■ Data for processing:
-----

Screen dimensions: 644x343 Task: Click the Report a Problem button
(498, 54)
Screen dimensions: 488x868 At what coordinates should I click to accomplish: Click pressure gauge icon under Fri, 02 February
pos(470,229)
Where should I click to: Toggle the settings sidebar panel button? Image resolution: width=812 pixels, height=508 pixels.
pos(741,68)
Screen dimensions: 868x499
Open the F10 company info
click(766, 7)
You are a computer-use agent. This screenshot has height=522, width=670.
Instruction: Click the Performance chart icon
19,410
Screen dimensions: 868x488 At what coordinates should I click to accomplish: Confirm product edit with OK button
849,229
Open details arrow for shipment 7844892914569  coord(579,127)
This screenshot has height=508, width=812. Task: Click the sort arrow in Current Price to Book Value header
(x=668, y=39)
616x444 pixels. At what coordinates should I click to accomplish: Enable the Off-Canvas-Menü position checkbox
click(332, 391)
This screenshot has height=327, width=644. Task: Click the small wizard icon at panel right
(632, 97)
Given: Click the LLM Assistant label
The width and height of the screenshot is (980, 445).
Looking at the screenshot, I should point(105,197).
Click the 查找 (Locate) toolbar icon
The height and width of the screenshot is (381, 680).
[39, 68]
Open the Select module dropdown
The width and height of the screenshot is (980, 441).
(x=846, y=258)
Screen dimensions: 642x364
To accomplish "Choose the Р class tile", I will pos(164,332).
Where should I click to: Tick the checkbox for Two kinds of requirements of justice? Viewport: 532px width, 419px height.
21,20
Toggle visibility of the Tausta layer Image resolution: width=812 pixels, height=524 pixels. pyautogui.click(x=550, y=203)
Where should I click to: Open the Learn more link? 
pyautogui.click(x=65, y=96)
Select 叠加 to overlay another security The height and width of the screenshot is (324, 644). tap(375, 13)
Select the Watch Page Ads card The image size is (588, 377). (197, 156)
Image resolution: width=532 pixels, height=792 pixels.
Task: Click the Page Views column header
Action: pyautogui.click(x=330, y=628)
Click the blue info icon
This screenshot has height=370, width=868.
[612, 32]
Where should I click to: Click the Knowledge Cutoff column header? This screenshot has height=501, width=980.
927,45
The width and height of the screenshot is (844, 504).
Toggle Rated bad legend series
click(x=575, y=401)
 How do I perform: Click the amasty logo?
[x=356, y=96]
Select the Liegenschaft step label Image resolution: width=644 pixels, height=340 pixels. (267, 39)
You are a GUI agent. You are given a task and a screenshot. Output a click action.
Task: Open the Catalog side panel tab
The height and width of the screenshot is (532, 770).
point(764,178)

-----

■ Goal of the exercise: Reproduce all of the material above without alteration.

■ Output:
Screen dimensions: 644x343 Task: Click the Report a Problem button
(498, 54)
Screen dimensions: 488x868 At what coordinates should I click to accomplish: Click pressure gauge icon under Fri, 02 February
pos(470,229)
Where should I click to: Toggle the settings sidebar panel button? Image resolution: width=812 pixels, height=508 pixels.
pos(741,68)
Screen dimensions: 868x499
Open the F10 company info
click(766, 7)
You are a computer-use agent. This screenshot has height=522, width=670.
Instruction: Click the Performance chart icon
19,410
Screen dimensions: 868x488 At what coordinates should I click to accomplish: Confirm product edit with OK button
849,229
Open details arrow for shipment 7844892914569  coord(579,127)
This screenshot has height=508, width=812. Task: Click the sort arrow in Current Price to Book Value header
(x=668, y=39)
616x444 pixels. At what coordinates should I click to accomplish: Enable the Off-Canvas-Menü position checkbox
click(332, 391)
This screenshot has height=327, width=644. Task: Click the small wizard icon at panel right
(632, 97)
Given: Click the LLM Assistant label
The width and height of the screenshot is (980, 445).
Looking at the screenshot, I should point(105,197).
Click the 查找 (Locate) toolbar icon
The height and width of the screenshot is (381, 680).
[39, 68]
Open the Select module dropdown
The width and height of the screenshot is (980, 441).
(x=846, y=258)
Screen dimensions: 642x364
To accomplish "Choose the Р class tile", I will pos(164,332).
Where should I click to: Tick the checkbox for Two kinds of requirements of justice? Viewport: 532px width, 419px height.
21,20
Toggle visibility of the Tausta layer Image resolution: width=812 pixels, height=524 pixels. pyautogui.click(x=550, y=203)
Where should I click to: Open the Learn more link? 
pyautogui.click(x=65, y=96)
Select 叠加 to overlay another security The height and width of the screenshot is (324, 644). tap(375, 13)
Select the Watch Page Ads card The image size is (588, 377). (197, 156)
Image resolution: width=532 pixels, height=792 pixels.
Task: Click the Page Views column header
Action: pyautogui.click(x=330, y=628)
Click the blue info icon
This screenshot has height=370, width=868.
[612, 32]
Where should I click to: Click the Knowledge Cutoff column header? This screenshot has height=501, width=980.
927,45
The width and height of the screenshot is (844, 504).
Toggle Rated bad legend series
click(x=575, y=401)
 How do I perform: Click the amasty logo?
[x=356, y=96]
Select the Liegenschaft step label Image resolution: width=644 pixels, height=340 pixels. (267, 39)
You are a GUI agent. You are given a task and a screenshot. Output a click action.
Task: Open the Catalog side panel tab
The height and width of the screenshot is (532, 770).
point(764,178)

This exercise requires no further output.